A crise da democracia no Brasil (Parte 1)

Coluna Democracia e Política

Se você deseja se tornar um colunista do site Estado de Direito, entre em contato através do e-mail contato@estadodedireito.com.br
Foto: Fabio Rodrigues Pozzebom/Agência Brasil

Foto: Fabio Rodrigues Pozzebom/Agência Brasil

Pesquisador de destaque

A palestra “A crise da democracia representativa no Brasil” foi realizada pelo professor Luis Felipe Miguel (UNB) como aula inaugural do curso de pós-graduação em Ciência Política da Universidade Federal do Rio Grande do Sul na Sala 2 da Reitoria no último dia 31 de março. A atividade não reuniu mais do que cinquenta pessoas mas revelou as ideias notáveis de um pesquisador que tem assumido destaque na Ciência Política brasileira com sua postura proativa no debate público e defesa do Estado de Direito que o levam da ciência à esfera do debate político, e desta, às razões da crise da democracia representativa, como salientou seu apresentador, o prof. do PPG em Ciência Política, Dr. Paulo Peres, na apresentação do palestrante. Por essa razão, vale a pena reconstituir a linha argumentativa de Miguel como forma de preservar sua fala, e por essa razão, tudo o que se segue são, literalmente, nossas anotações de palestra, o cerne do pensamento político miguelino na minha interpretação pessoal e portanto, com eventuais problemas decorrentes de uma leitura especifica que não passou pela revisão do autor e sob a qual sou o único responsável.
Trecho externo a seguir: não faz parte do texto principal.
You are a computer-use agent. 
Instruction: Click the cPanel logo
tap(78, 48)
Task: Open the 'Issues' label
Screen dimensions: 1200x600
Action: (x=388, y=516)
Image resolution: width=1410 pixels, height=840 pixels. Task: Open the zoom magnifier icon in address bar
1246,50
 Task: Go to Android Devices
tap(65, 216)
Luis Felipe Miguel é professor titular do Instituto de Ciência Política da Universidade de Brasília, onde coordena o Grupo de Pesquisa sobre Democracia e Desigualdades (Demodê), e pesquisador do CNPq, tendo publicado os livros Mito e discurso politico (Editora Unicamp, 2000), Democracia e representação: territórios em disputa (Editora Unesp, 2014), Feminismo e política: uma introdução (com Flávia Biroli; Boitempo, 2014) e O nascimento da política moderna: de Maquiavel a Hobbes (Editora UnB, 2015).
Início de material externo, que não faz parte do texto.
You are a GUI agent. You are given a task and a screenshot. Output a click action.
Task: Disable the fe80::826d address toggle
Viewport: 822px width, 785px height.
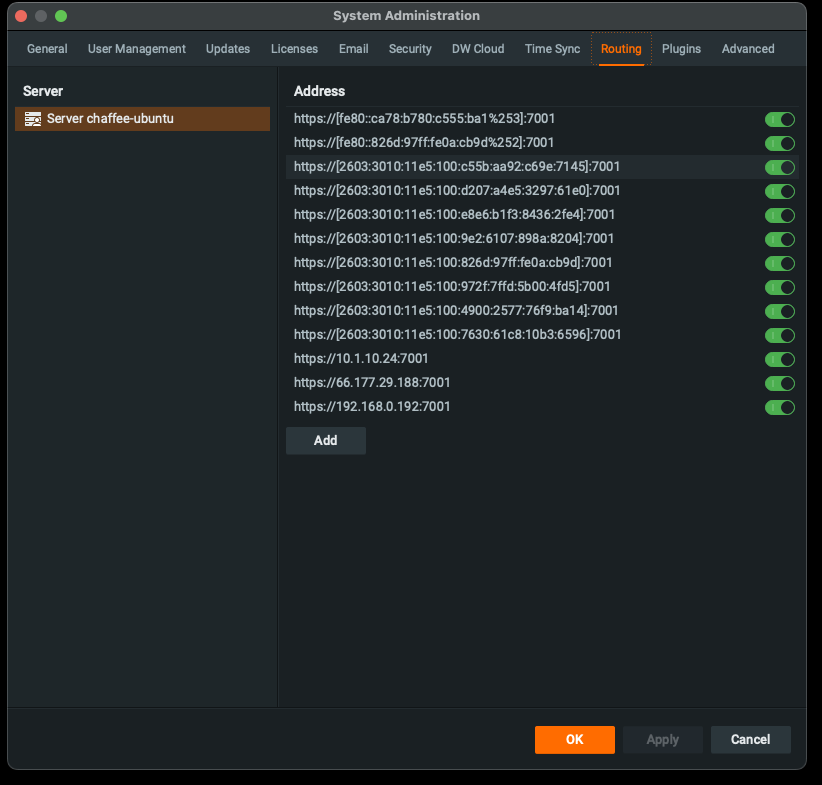(x=779, y=143)
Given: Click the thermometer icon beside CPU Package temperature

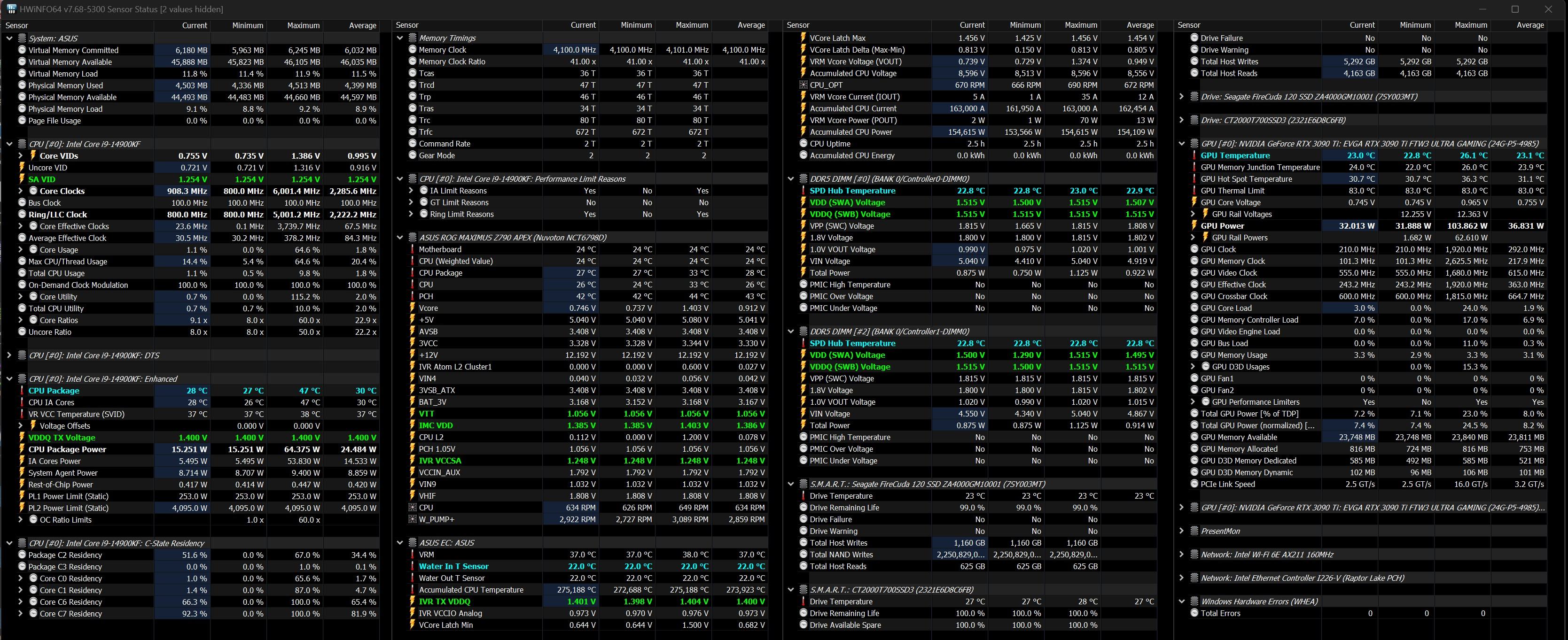Looking at the screenshot, I should 23,391.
O paradoxo da discussão democrática

Miguel começou sua palestra chamando a atenção para o paradoxo da discussão democrática no Brasil, essa espécie de “missa de corpo presente”, onde a questão principal é saber se o Brasil está numa pós-democracia ou uma pós-ditadura. Em nosso regime democrático, afirma Miguel, a democracia foi fraturada, o que significa que os dois pilares de compreensão consensual do significado da democracia foram alterados “a ideia de que os governantes devem conquistar a autorização dos cidadãos para governar e a ideia de regras fixas que valem para todos”, as duas mais toscas definições de democracia, estão em crise.
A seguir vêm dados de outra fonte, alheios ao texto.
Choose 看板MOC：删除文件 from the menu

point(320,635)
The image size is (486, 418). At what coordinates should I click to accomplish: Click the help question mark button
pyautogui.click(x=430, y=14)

Para Miguel, a razão disto é que houve uma aposta demasiado confiante nas instituições de democracia liberal. O autor lembra que a expressão “democracia representativa”, é sempre uma contradição de termos “A democracia é, no sentido de sua definição inicial como o governo do povo. A contradição é que o povo não governa, quem governa são representantes eleitos. É, portanto, o governo do povo em que o povo não governa porque delega a tarefa de governar para outros. Ela é em si mesma uma forma de assimetria”, afirma. Por esta razão, segundo o cientista político, é importante explicar como desigualdades presentes nas sociedades democráticas conseguem se reproduzir, seja porque o poder é monopolizado por alguns grupos sociais em detrimento de outros, seja porque os poderosos são sensíveis a alguns interesses mais do que outros “os sistemas representativos são vulneráveis a desigualdade presente na sociedade”, sentencia. E Miguel acrescenta o fato mais importante, de que a representação acrescenta uma nova desigualdade, entre aqueles que decidem e aqueles que são submetidos a ela “E a forma de desigualdade política, entre tomadores de decisão e governados”. Este é o tema de seu mais recente livro, Desigualdades e democracia, publicado pela Editora da Unesp onde o autor mostra como na Grécia Antiga imperavam múltiplas exclusões e como nos regimes contemporâneos, a extensão da cidadania convive com o alcance reduzido da vontade popular.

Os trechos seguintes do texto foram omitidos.